Em ação que contou com a integração entre o Ministério do Trabalho, Previdência Social (MTPS), Polícia Federal e Ministério Público Federal, dez pessoas que fraudavam auxílios-doença e aposentadorias por invalidez no Espírito Santo foram condenadas, entre elas, o ex-deputado estadual Wolmar Campostrini Filho, considerado o chefe da quadrilha. Ele foi condenado a 17 anos e oito meses de prisão e ao pagamento de multa ao INSS. As informações são do MPS.

Para Marcelo Ávila, chefe da Assessoria de Pesquisa Estratégica e Gerenciamento de Riscos (APEGR) do MTPS, “esse caso foi emblemático não só pelos envolvidos na fraude, mas também pelo trabalho de investigação e pesquisa desempenhado pela Polícia Federal e pelo então Ministério da Previdência Social”.

Ele ressalta que “o resultado é como uma resposta da Justiça à população, que ratifica o trabalho que desenvolvemos para coibir ações fraudulentas contra o sistema previdenciário e garantir que pessoas que cometem crimes respondam pelo prejuízo que causaram à sociedade”.

A fraude

O caso começou a ser investigado em 2006, quando a Polícia Federal encaminhou denúncia à representação da APEGR no Espírito Santo. O setor de inteligência da Previdência Social iniciou as pesquisas para identificar os denunciados. Entre eles, Wolmar Campostrini Filho, ex-servidor perito médico do INSS e ex-deputado estadual, que chefiava o esquema e utilizava benefícios previdenciários para interesses político-eleitorais.

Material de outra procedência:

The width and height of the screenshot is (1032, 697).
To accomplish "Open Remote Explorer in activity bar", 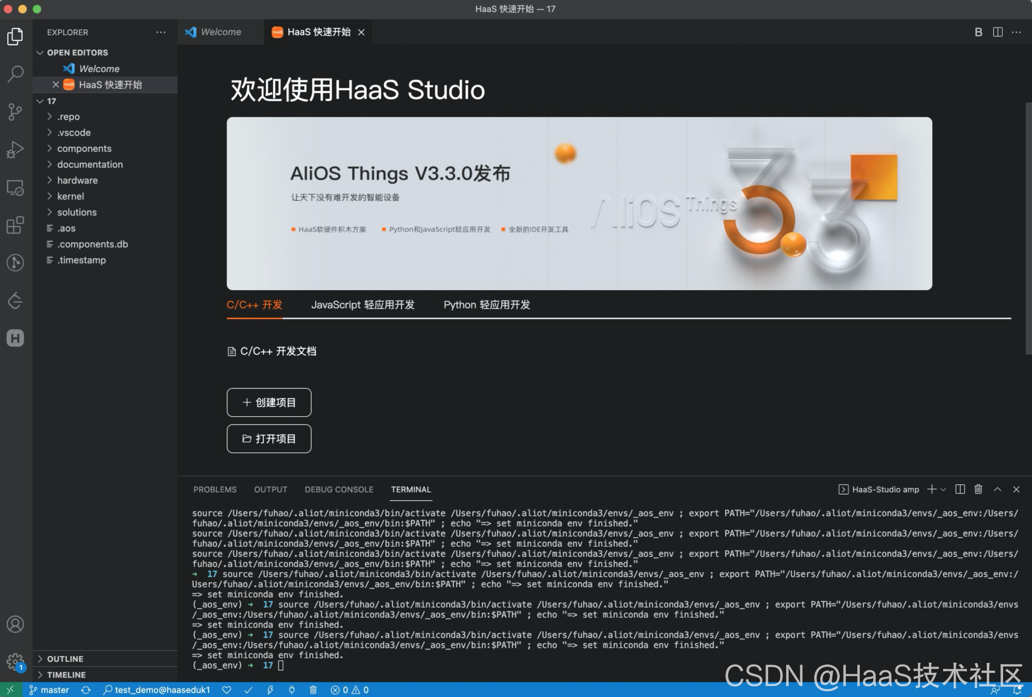I will click(15, 188).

A partir das suspeitas de fraude em benefícios por incapacidade, a APEGR solicitou a realização de novas perícias médicas. No entanto, os peritos médicos capixabas vinham sofrendo ameaças e, por isso, especialistas do setor de inteligência foram convocados a fazer as perícias no lugar deles.

“Nós também recebemos ameaças antes mesmo de realizar as perícias. Foi tão sério, que tivemos até de trocar de hotel”, relatou um perito médico que integra a APEGR e participou das investigações. Ele também lembra que a clínica envolvida na fraude fornecia documentos ao INSS registrando doenças tão graves “de modo que as pessoas, provavelmente, não estariam vivas no momento da perícia”.

Em 2007, com base em todos os dados colhidos pela APEGR, a Polícia Federal instaurou inquérito, sendo deflagrada a Operação Auxílio Sufrágio, no ano seguinte. Na ocasião, 48 pessoas foram presas, entre elas a filha e a ex-mulher de Campostrini Filho.

Condenação

Em fevereiro de 2015, a Justiça condenou 10 envolvidos que receberam penas que variam de um a 17 anos de prisão, em regime fechado, pelos crimes de formação de quadrilha, estelionato e inserção de dados falsos nos sistemas da Previdência Social.

Além do ex-deputado estadual, foram condenados seu assessor parlamentar, um perito médico do município capixaba de Cariacica, quatro despachantes, além de três servidores do INSS.